Lab 1 - Introduction - Full Stack Deep Learning

The Full Stack·
5 min read

Based on The Full Stack's video on YouTube. If you like this content, support the original creators by watching, liking and subscribing to their content.

TL;DR

The target app pipeline is modular: a web backend decodes images, a compiled prediction model performs inference, and training code produces the weights used for serving.

Briefing

The lab setup centers on building a production-minded deep learning pipeline for a text-recognition app—turning an uploaded page image into a clean transcription—while giving participants a structured codebase to train and evaluate models. The workflow is split into three interacting modules: a web backend receives an image, a compiled prediction model performs inference, and training code produces the model weights used for serving. Inference itself is staged: a line detector first extracts individual text lines from the full image, then a line text recognizer converts each line into text, and the results are returned to the backend for API-ready output.
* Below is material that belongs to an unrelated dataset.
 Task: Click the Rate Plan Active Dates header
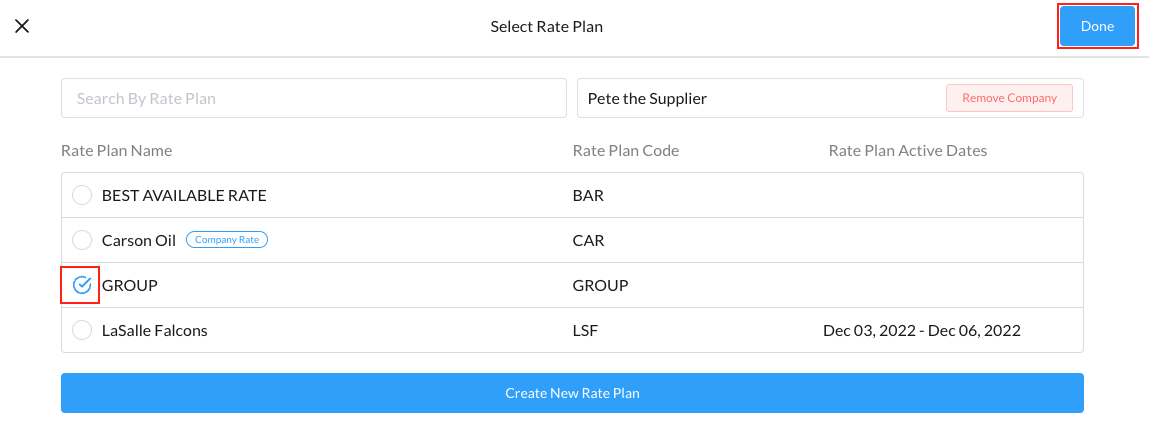pyautogui.click(x=907, y=151)
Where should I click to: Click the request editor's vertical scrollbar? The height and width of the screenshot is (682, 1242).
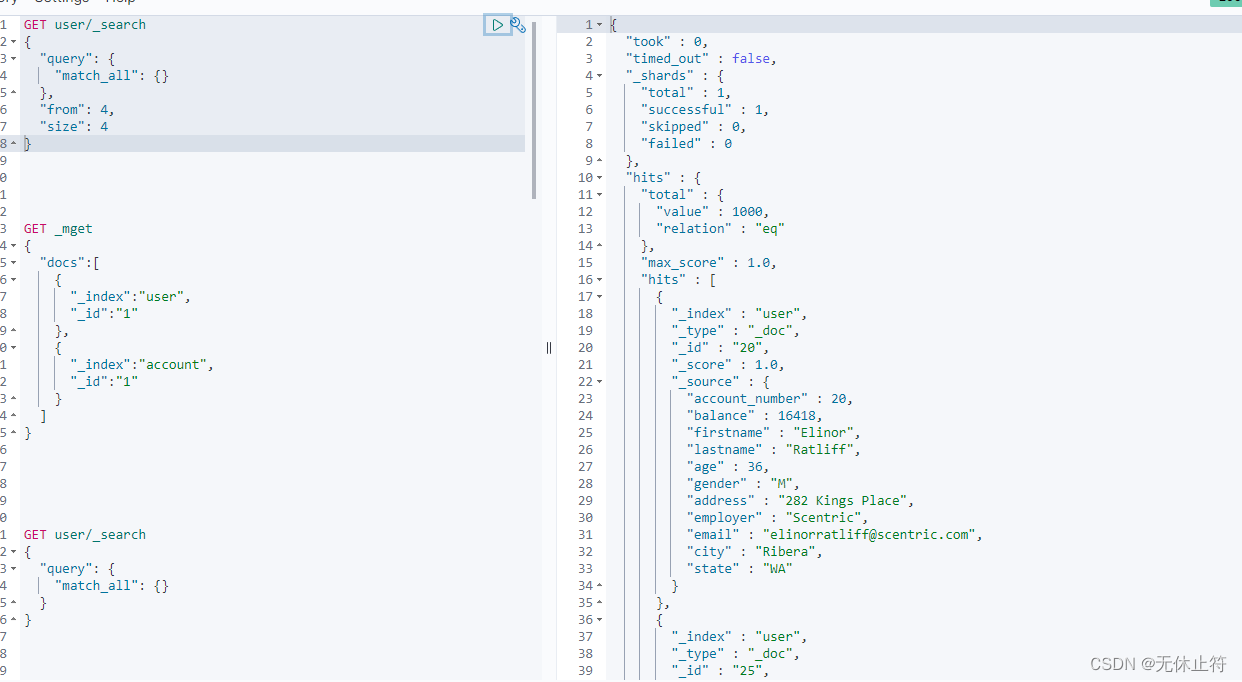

Before any modeling begins, the course walks through getting access to a managed compute environment using Weights & Biases (W&B). Participants sign up at an app.wandb.ai site, then redeem a token to unlock a Jupyter hub environment. Each user receives access to two GPUs, and the lab notebooks run in a web-based JupyterLab interface already configured for the class. If setup stalls, help is routed through a Slack channel, and the intent is to minimize local laptop friction so learners can focus on understanding and improving the codebase over the following month.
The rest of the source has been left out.